§ **EXERCISE DIRECTIONS**:
Please reproduce every record, keeping each one exactly as written.

§ **DATA FOR ANALYSIS**:
>>>

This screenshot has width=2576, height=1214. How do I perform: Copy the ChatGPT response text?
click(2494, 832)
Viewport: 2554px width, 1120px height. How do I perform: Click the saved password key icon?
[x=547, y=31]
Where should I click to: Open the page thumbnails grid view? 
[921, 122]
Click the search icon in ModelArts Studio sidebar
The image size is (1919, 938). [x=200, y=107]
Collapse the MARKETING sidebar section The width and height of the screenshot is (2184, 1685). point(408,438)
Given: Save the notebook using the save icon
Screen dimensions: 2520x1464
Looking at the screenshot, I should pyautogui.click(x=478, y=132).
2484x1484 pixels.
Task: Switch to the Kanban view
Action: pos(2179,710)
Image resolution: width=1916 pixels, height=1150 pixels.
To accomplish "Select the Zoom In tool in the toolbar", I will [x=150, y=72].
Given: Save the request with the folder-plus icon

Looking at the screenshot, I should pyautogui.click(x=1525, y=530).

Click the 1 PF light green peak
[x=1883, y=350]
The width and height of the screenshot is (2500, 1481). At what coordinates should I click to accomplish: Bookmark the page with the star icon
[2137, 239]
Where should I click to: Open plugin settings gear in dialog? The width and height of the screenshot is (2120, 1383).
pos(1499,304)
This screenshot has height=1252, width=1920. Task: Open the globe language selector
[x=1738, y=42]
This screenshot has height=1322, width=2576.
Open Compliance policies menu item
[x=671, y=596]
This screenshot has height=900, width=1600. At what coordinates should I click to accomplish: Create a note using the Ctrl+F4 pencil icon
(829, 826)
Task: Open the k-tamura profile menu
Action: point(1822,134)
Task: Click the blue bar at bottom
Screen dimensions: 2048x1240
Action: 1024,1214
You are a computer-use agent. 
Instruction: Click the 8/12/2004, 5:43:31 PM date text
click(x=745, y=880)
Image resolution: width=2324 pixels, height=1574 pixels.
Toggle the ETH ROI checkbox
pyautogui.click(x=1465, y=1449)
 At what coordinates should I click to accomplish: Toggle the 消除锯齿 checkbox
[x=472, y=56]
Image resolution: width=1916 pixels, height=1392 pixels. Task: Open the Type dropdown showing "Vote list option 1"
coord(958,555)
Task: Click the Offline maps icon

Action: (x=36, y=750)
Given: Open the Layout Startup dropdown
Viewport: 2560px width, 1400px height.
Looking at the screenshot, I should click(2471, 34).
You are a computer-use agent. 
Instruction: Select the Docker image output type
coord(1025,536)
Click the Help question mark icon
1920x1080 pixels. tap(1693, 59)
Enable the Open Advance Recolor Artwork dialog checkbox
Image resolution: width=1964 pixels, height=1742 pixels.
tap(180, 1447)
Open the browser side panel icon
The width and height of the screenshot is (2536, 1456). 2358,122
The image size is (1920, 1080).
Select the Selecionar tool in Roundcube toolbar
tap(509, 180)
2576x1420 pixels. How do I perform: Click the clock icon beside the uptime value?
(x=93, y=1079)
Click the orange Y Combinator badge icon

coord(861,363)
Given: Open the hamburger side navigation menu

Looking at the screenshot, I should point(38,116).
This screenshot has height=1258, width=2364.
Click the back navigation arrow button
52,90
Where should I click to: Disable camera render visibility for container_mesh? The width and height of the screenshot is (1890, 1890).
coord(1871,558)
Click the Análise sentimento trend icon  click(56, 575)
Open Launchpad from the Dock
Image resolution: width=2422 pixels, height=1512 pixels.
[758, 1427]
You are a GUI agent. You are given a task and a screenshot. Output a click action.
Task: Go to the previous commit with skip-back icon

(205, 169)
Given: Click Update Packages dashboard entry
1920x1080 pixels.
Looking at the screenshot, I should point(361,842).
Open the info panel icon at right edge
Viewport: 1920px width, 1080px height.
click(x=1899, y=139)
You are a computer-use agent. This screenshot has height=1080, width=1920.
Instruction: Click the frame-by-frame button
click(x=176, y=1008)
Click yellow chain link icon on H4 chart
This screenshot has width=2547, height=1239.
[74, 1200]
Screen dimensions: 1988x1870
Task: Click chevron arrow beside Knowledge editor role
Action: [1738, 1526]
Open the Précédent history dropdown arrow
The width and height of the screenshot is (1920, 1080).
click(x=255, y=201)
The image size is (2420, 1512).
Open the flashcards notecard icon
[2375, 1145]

<<<

§ **OUTPUT OF THE EXERCISE**:
This screenshot has width=2576, height=1214. How do I perform: Copy the ChatGPT response text?
click(2494, 832)
Viewport: 2554px width, 1120px height. How do I perform: Click the saved password key icon?
[x=547, y=31]
Where should I click to: Open the page thumbnails grid view? 
[921, 122]
Click the search icon in ModelArts Studio sidebar
The image size is (1919, 938). [x=200, y=107]
Collapse the MARKETING sidebar section The width and height of the screenshot is (2184, 1685). point(408,438)
Given: Save the notebook using the save icon
Screen dimensions: 2520x1464
Looking at the screenshot, I should pyautogui.click(x=478, y=132).
2484x1484 pixels.
Task: Switch to the Kanban view
Action: pos(2179,710)
Image resolution: width=1916 pixels, height=1150 pixels.
To accomplish "Select the Zoom In tool in the toolbar", I will [x=150, y=72].
Given: Save the request with the folder-plus icon

Looking at the screenshot, I should pyautogui.click(x=1525, y=530).

Click the 1 PF light green peak
[x=1883, y=350]
The width and height of the screenshot is (2500, 1481). At what coordinates should I click to accomplish: Bookmark the page with the star icon
[2137, 239]
Where should I click to: Open plugin settings gear in dialog? The width and height of the screenshot is (2120, 1383).
pos(1499,304)
This screenshot has height=1252, width=1920. Task: Open the globe language selector
[x=1738, y=42]
This screenshot has height=1322, width=2576.
Open Compliance policies menu item
[x=671, y=596]
This screenshot has height=900, width=1600. At what coordinates should I click to accomplish: Create a note using the Ctrl+F4 pencil icon
(829, 826)
Task: Open the k-tamura profile menu
Action: point(1822,134)
Task: Click the blue bar at bottom
Screen dimensions: 2048x1240
Action: 1024,1214
You are a computer-use agent. 
Instruction: Click the 8/12/2004, 5:43:31 PM date text
click(x=745, y=880)
Image resolution: width=2324 pixels, height=1574 pixels.
Toggle the ETH ROI checkbox
pyautogui.click(x=1465, y=1449)
 At what coordinates should I click to accomplish: Toggle the 消除锯齿 checkbox
[x=472, y=56]
Image resolution: width=1916 pixels, height=1392 pixels. Task: Open the Type dropdown showing "Vote list option 1"
coord(958,555)
Task: Click the Offline maps icon

Action: (x=36, y=750)
Given: Open the Layout Startup dropdown
Viewport: 2560px width, 1400px height.
Looking at the screenshot, I should click(2471, 34).
You are a computer-use agent. 
Instruction: Select the Docker image output type
coord(1025,536)
Click the Help question mark icon
1920x1080 pixels. tap(1693, 59)
Enable the Open Advance Recolor Artwork dialog checkbox
Image resolution: width=1964 pixels, height=1742 pixels.
tap(180, 1447)
Open the browser side panel icon
The width and height of the screenshot is (2536, 1456). 2358,122
The image size is (1920, 1080).
Select the Selecionar tool in Roundcube toolbar
tap(509, 180)
2576x1420 pixels. How do I perform: Click the clock icon beside the uptime value?
(x=93, y=1079)
Click the orange Y Combinator badge icon

coord(861,363)
Given: Open the hamburger side navigation menu

Looking at the screenshot, I should point(38,116).
This screenshot has height=1258, width=2364.
Click the back navigation arrow button
52,90
Where should I click to: Disable camera render visibility for container_mesh? The width and height of the screenshot is (1890, 1890).
coord(1871,558)
Click the Análise sentimento trend icon  click(56, 575)
Open Launchpad from the Dock
Image resolution: width=2422 pixels, height=1512 pixels.
[758, 1427]
You are a GUI agent. You are given a task and a screenshot. Output a click action.
Task: Go to the previous commit with skip-back icon

(205, 169)
Given: Click Update Packages dashboard entry
1920x1080 pixels.
Looking at the screenshot, I should point(361,842).
Open the info panel icon at right edge
Viewport: 1920px width, 1080px height.
click(x=1899, y=139)
You are a computer-use agent. This screenshot has height=1080, width=1920.
Instruction: Click the frame-by-frame button
click(x=176, y=1008)
Click yellow chain link icon on H4 chart
This screenshot has width=2547, height=1239.
[74, 1200]
Screen dimensions: 1988x1870
Task: Click chevron arrow beside Knowledge editor role
Action: [1738, 1526]
Open the Précédent history dropdown arrow
The width and height of the screenshot is (1920, 1080).
click(x=255, y=201)
The image size is (2420, 1512).
Open the flashcards notecard icon
[2375, 1145]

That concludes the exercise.